作業指示:
新型コロナ5類移行後の地域行事を扱った文章を、一字も変えずに全文もう一度書き出すこと。

提示文:
<<<<

新型コロナの現在地~5類移行1年③

 新型コロナウイルス感染拡大時の行動制限が緩和され、感染防止対策が浸透するにつれ、中止や規模縮小していた地域の団体が催す文化行事や手作りイベントが次々と復活。にぎわいや交流が戻ってきている一方、再開に至らないものもある。それぞれの事情、レジャー・観光分野の現状を聞いた。

(渡部 祐木子)

にぎわい、交流戻る

飛沫感染防止用の特注のついたて。旧料亭金勇は「5類」移行後も使用を継続
飛沫感染防止用の特注のついたて。旧料亭金勇は「5類」移行後も使用を継続

■やって良かった
 能代市御指南町の日吉神社長床で4月14日、「日吉花ノ下茶会」が5年ぶりに開かれ、愛好者約100人が一服を堪能。茶席を設けた畑澤社中の畑澤宗良さん(本名・良子、能代市松長布)は「お客さんから『ああ、良かった』との声を頂いた。やって良かった」と安堵(あんど)する。
 裏千家淡交会秋田北支部の能代地区が催す半世紀以上の歴史がある茶会だが、コロナ禍の2年から中止が続いた。月釜、研究会、総会も中止。「何にもない」と会員を辞める人が出始め、支部幹事長の畑澤さんは責任を感じていたという。

>>>>

元データ:

<<<<

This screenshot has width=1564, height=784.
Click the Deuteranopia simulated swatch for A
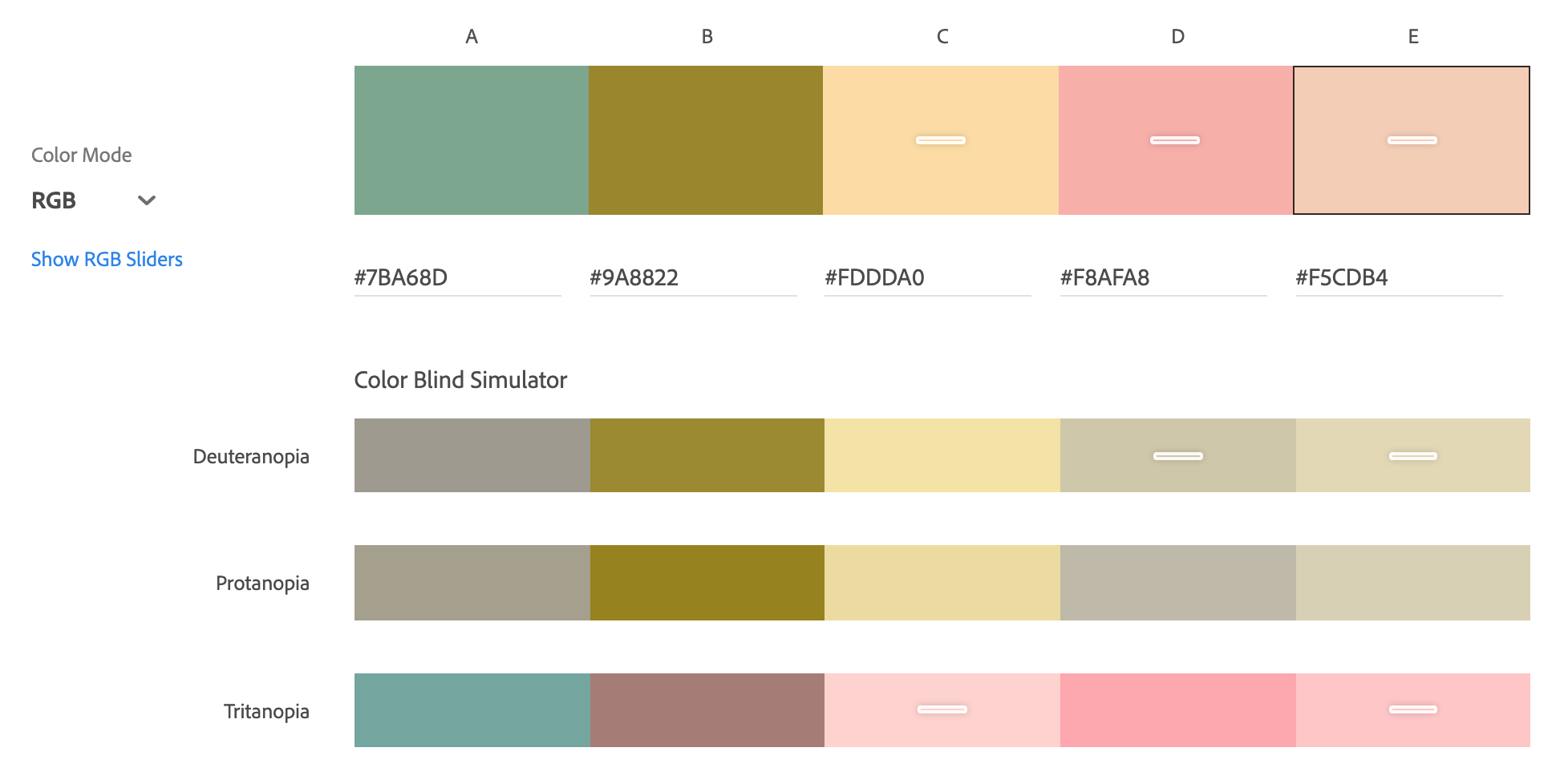pyautogui.click(x=472, y=455)
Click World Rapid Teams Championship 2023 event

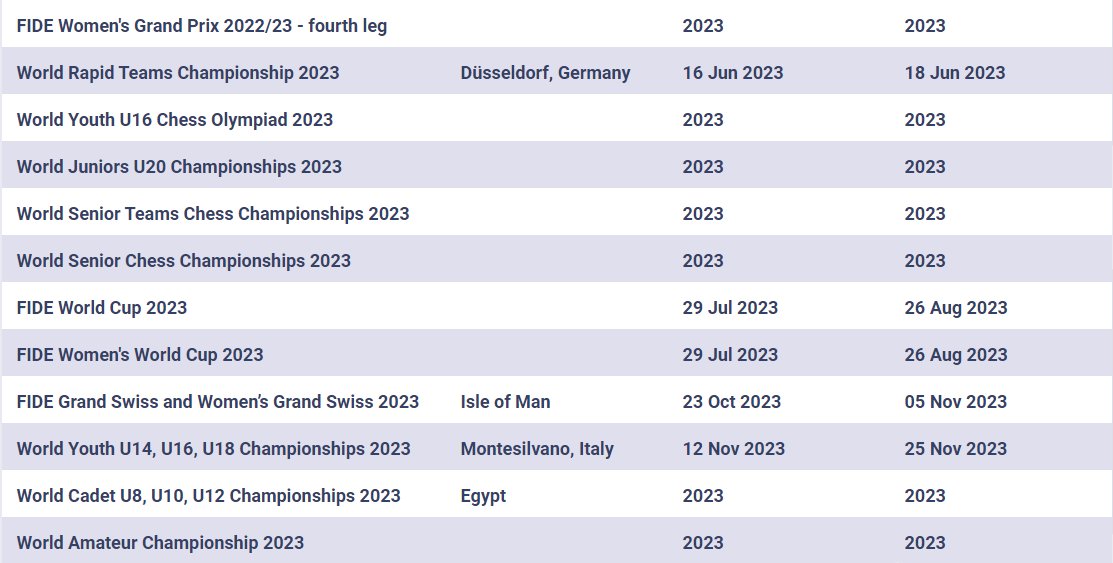click(x=178, y=73)
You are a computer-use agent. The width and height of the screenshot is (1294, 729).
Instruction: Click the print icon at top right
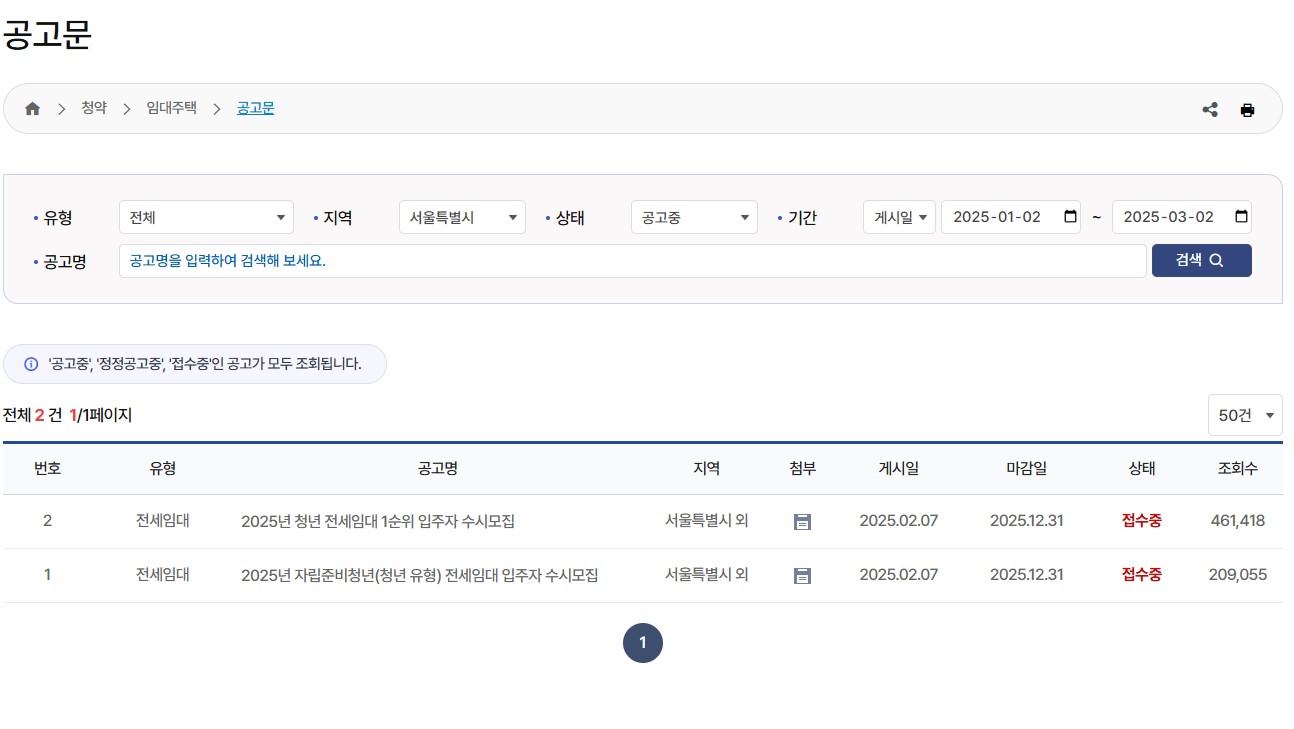point(1247,110)

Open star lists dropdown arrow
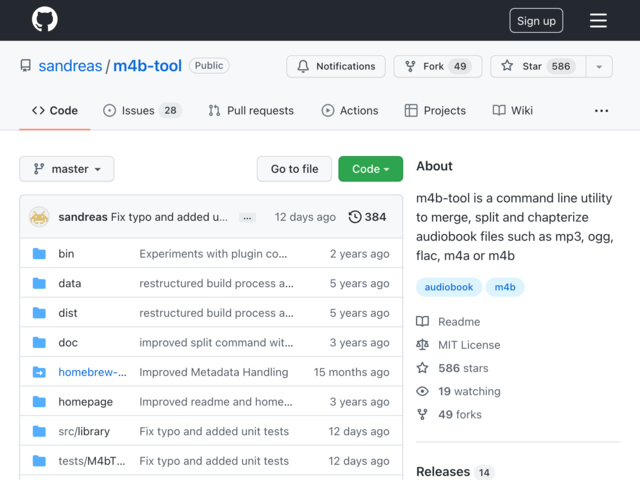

>>>>

演習結果:
新型コロナの現在地~5類移行1年③

 新型コロナウイルス感染拡大時の行動制限が緩和され、感染防止対策が浸透するにつれ、中止や規模縮小していた地域の団体が催す文化行事や手作りイベントが次々と復活。にぎわいや交流が戻ってきている一方、再開に至らないものもある。それぞれの事情、レジャー・観光分野の現状を聞いた。

(渡部 祐木子)

にぎわい、交流戻る

飛沫感染防止用の特注のついたて。旧料亭金勇は「5類」移行後も使用を継続
飛沫感染防止用の特注のついたて。旧料亭金勇は「5類」移行後も使用を継続

■やって良かった
 能代市御指南町の日吉神社長床で4月14日、「日吉花ノ下茶会」が5年ぶりに開かれ、愛好者約100人が一服を堪能。茶席を設けた畑澤社中の畑澤宗良さん(本名・良子、能代市松長布)は「お客さんから『ああ、良かった』との声を頂いた。やって良かった」と安堵(あんど)する。
 裏千家淡交会秋田北支部の能代地区が催す半世紀以上の歴史がある茶会だが、コロナ禍の2年から中止が続いた。月釜、研究会、総会も中止。「何にもない」と会員を辞める人が出始め、支部幹事長の畑澤さんは責任を感じていたという。